Kate C. Lemay: I love this question, and thank you for it. I think that as a historian who now studies women's history, I was surprised to see that the French government recognized three female physicians who served in France during World War I. They were American. The French government recognized them with a Croix de Guerre, which is the highest recognition the French government offers for military service. They were cited for their heroism and bravery under a bombardment.
Theo Mayer: In your opinion, what's the most important thing our listeners should remember about the struggle for women to get the vote, at large?
Kate C. Lemay: I think that it's really a portrait of persistence, which is the title of the exhibition. It's a lesson learned in how to persevere. If you care about something that you want to change, part of it is to make sure that you act and organize, and you can look at the historical record to see all of these really interesting stories, all these really interesting women, a variety of backgrounds who did this to achieve the 19th Amendment.
Theo Mayer: Now, this movement was a global movement.
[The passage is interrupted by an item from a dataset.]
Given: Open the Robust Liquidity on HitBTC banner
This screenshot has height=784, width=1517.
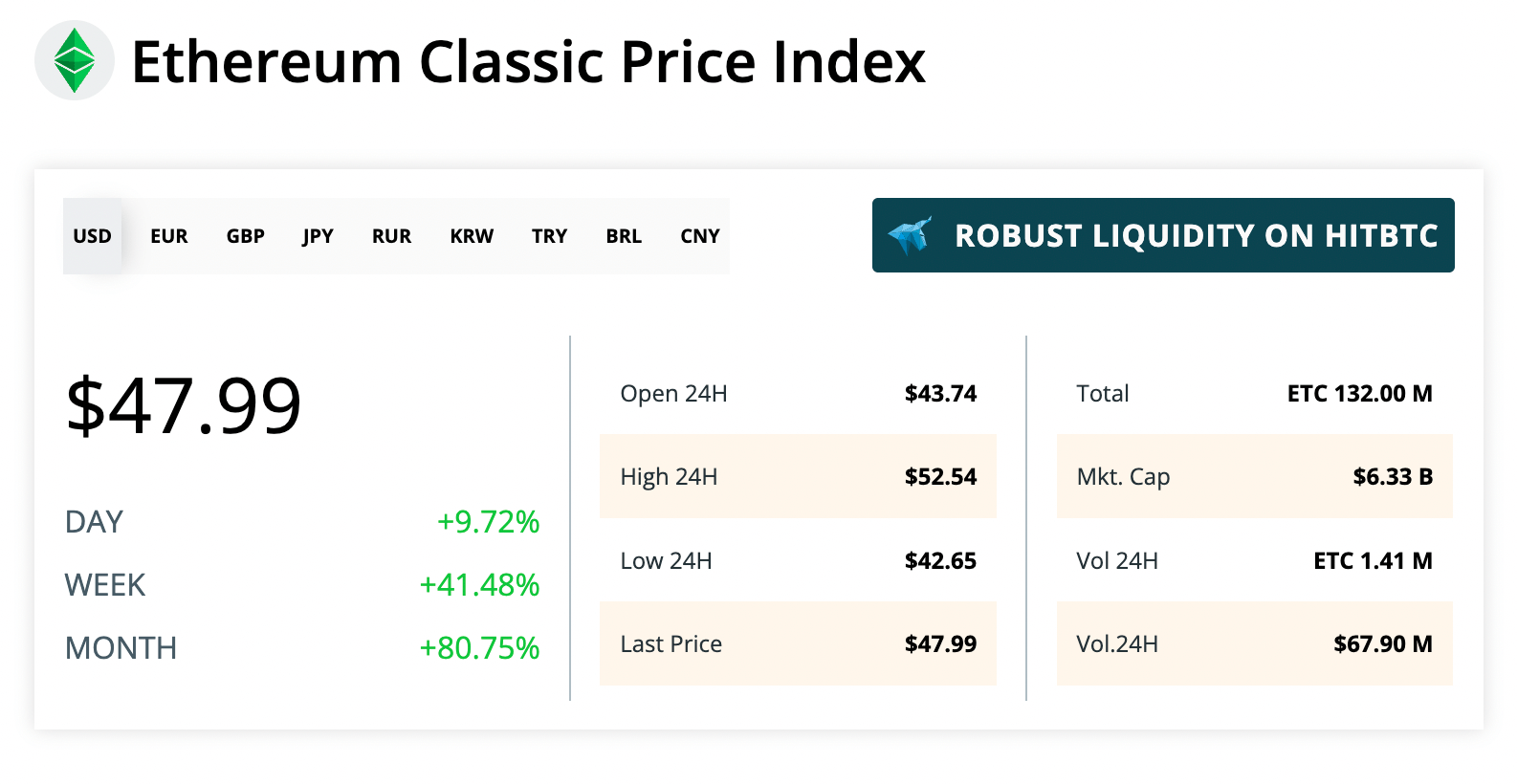Looking at the screenshot, I should click(x=1163, y=235).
It happened everywhere. How would you characterize the interaction of the suffrage movement in America with that of other places?
Kate C. Lemay: Sure. American suffragists were looking to women of New Zealand who were enfranchised, given the right to vote in 1893. Of course, to the British suffragettes who were enfranchised in 1918 and who were using much more militant tactics that included violence to achieve their goal. Even though is was only in 1920 that the United States ratified the 19th Amendment, American women, I believe are among the first, if you will, because if you think about a country like France, they didn't even enfranchise women until 1946. It took a second world war to catalyze their society to change and give women the right to vote. There's a long history about women's suffrage globally. That in itself deserves its own exhibition for sure.
Theo Mayer: Okay. Thank you for coming in and for telling us about the exhibit and the story behind it.
Kate C. Lemay: My pleasure. Thank you, Theo.